After finding the line that holds "This screenshot has height=371, width=738." below, set down that line and the rest through the final one exactly, leaving the pictures out.

%%

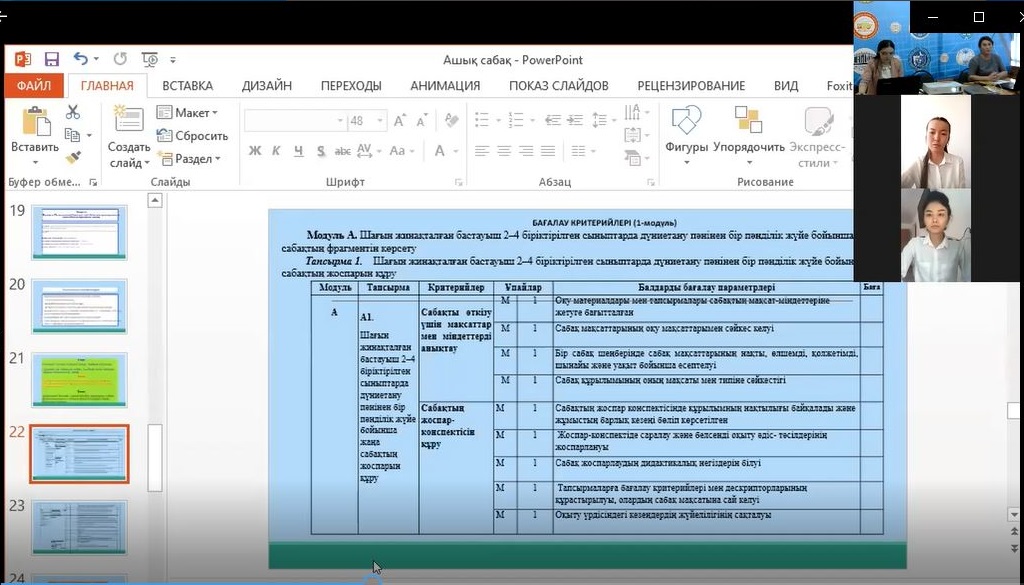
Task: Start slideshow from quick access toolbar icon
Action: tap(150, 60)
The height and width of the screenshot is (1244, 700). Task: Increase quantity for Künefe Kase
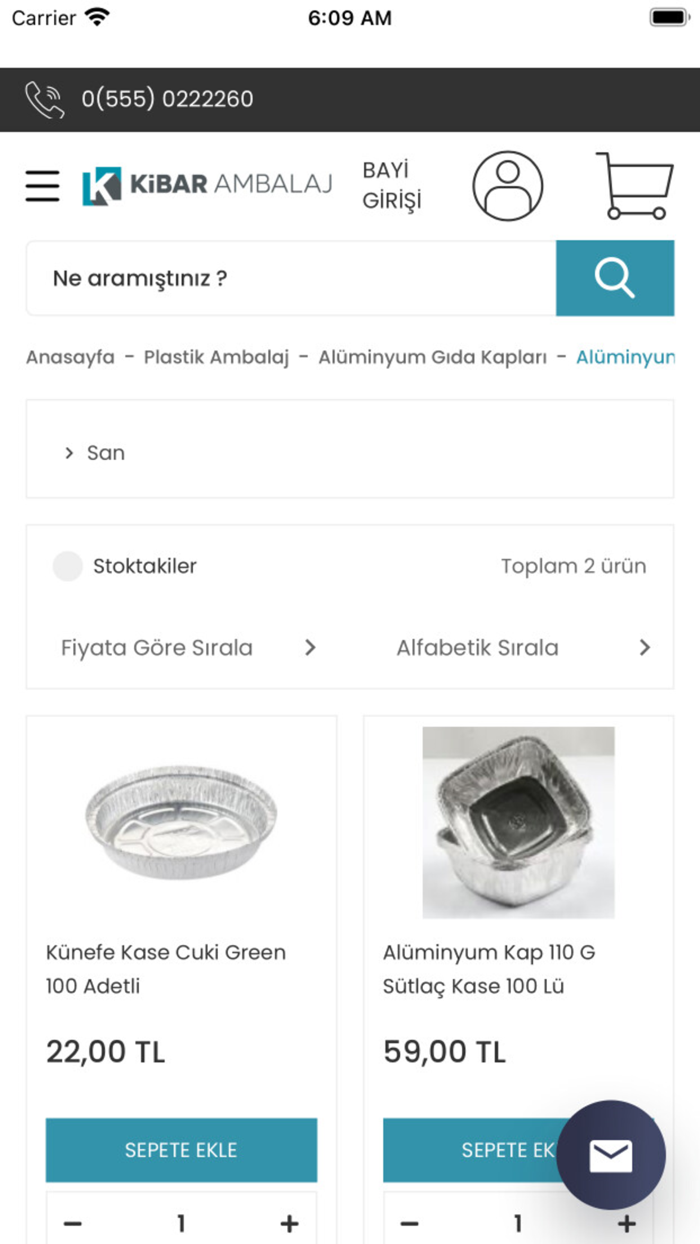click(289, 1222)
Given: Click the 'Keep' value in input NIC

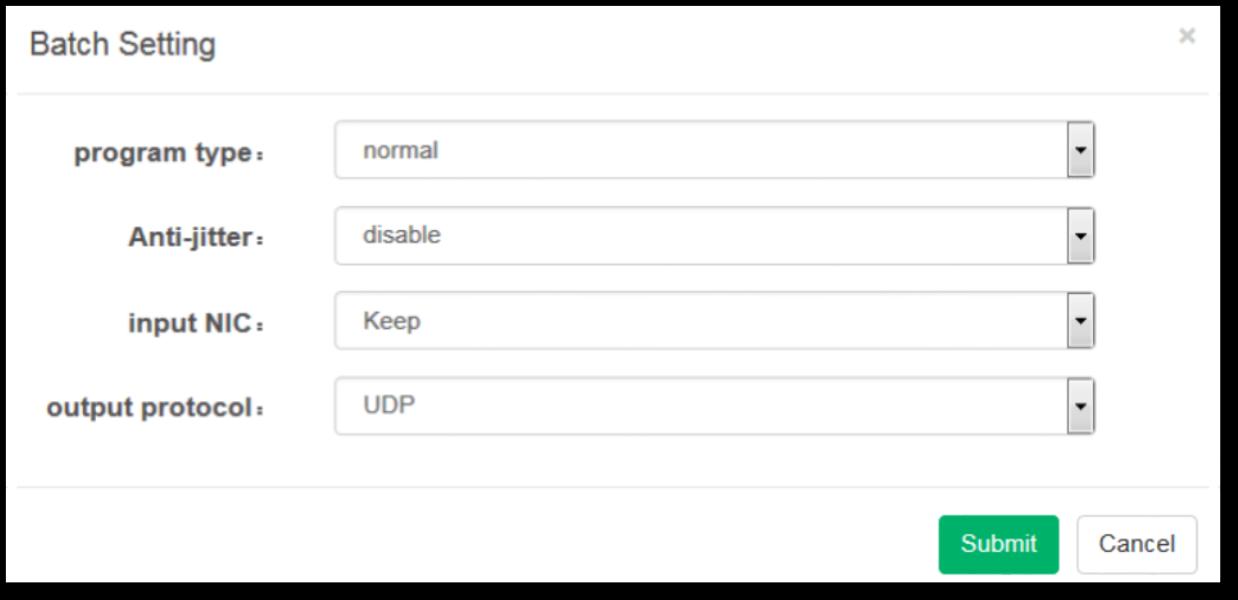Looking at the screenshot, I should (x=391, y=321).
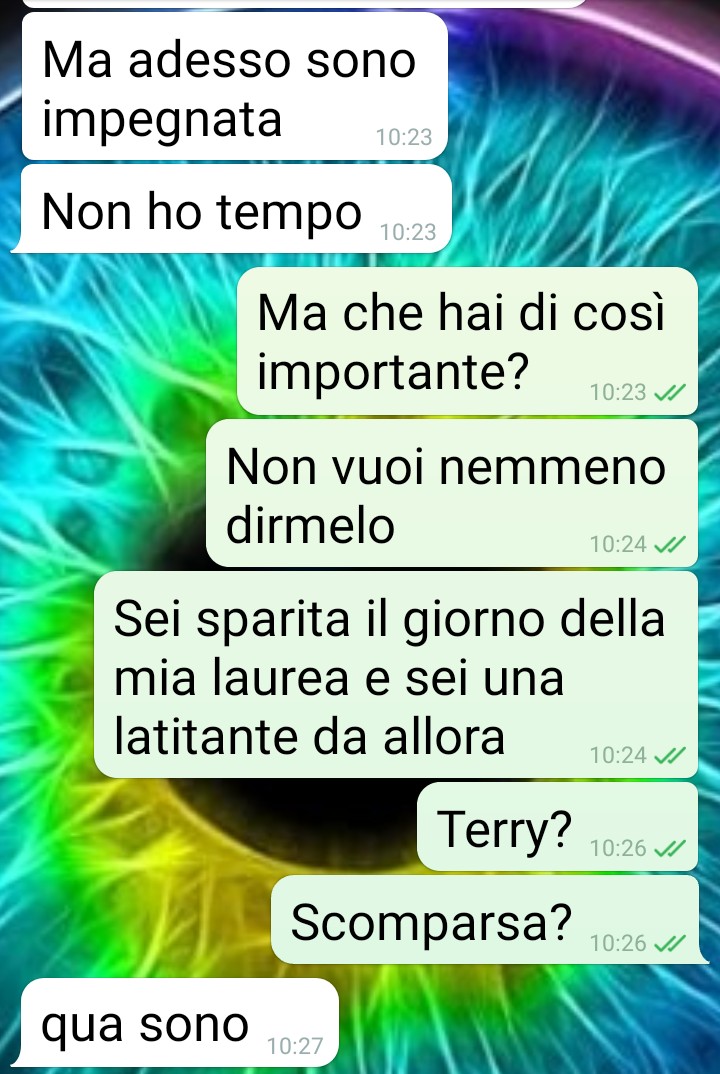Tap the 'Non vuoi nemmeno dirmelo' message
The height and width of the screenshot is (1074, 720).
click(x=452, y=493)
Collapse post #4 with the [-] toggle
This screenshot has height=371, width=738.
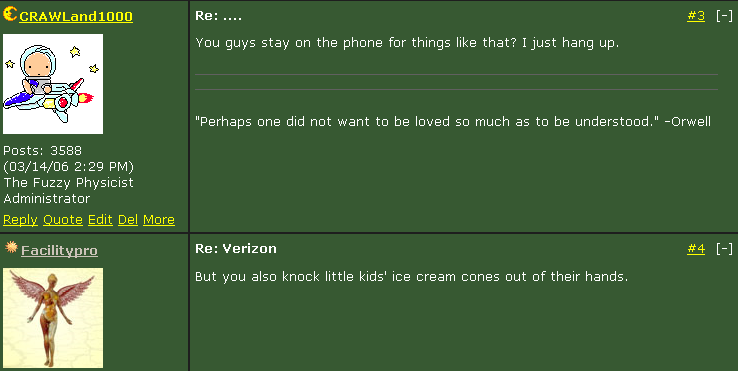pyautogui.click(x=724, y=249)
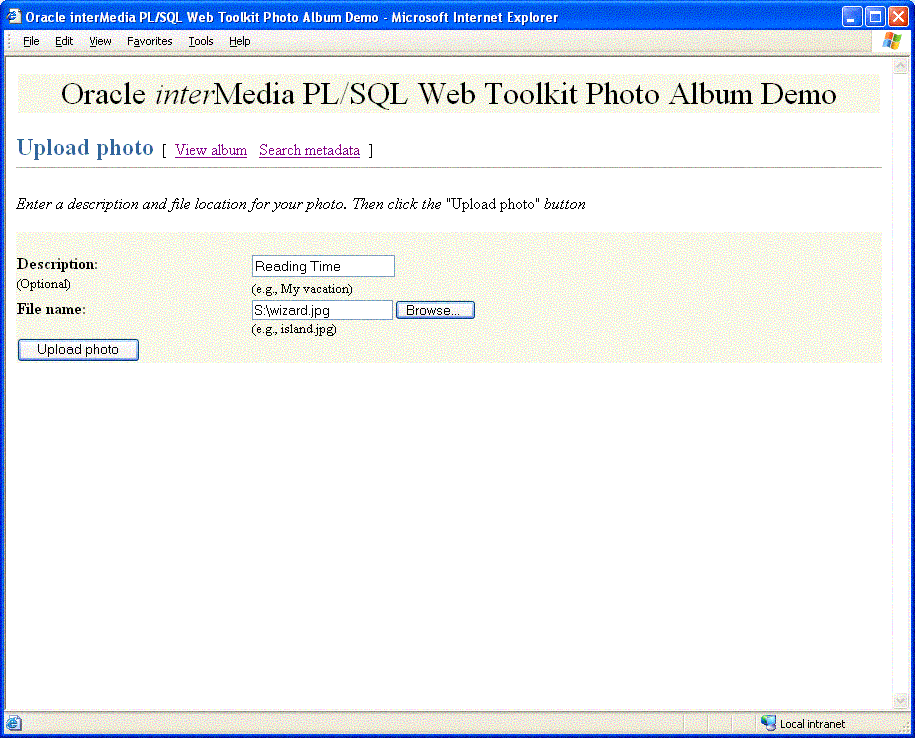Viewport: 915px width, 738px height.
Task: Open the Tools menu
Action: (x=200, y=41)
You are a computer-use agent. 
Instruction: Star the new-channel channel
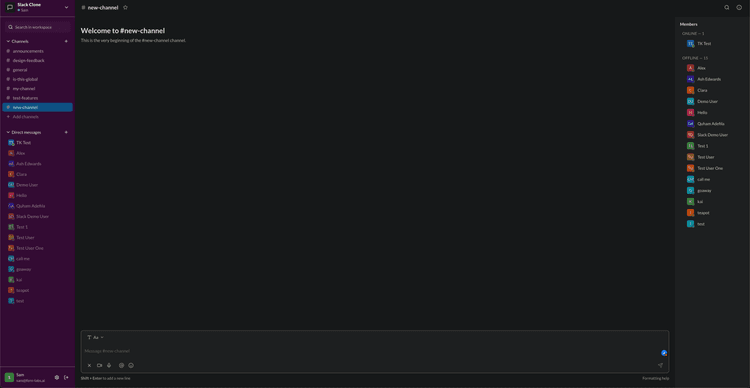[125, 8]
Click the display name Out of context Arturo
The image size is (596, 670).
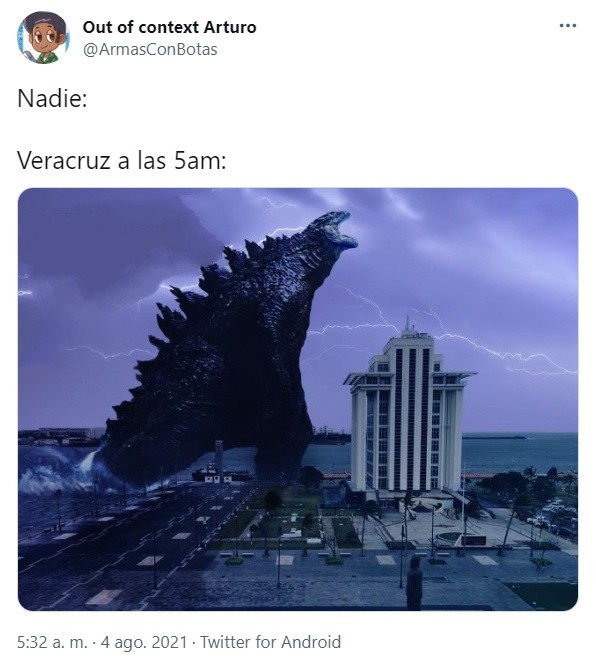(169, 27)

%%

Your response:
This screenshot has height=371, width=738.
pyautogui.click(x=724, y=249)
Viewport: 915px width, 738px height.
Task: Open the Tools menu
Action: (x=200, y=41)
You are a computer-use agent. 
Instruction: Star the new-channel channel
[125, 8]
Click the display name Out of context Arturo
The image size is (596, 670).
(169, 27)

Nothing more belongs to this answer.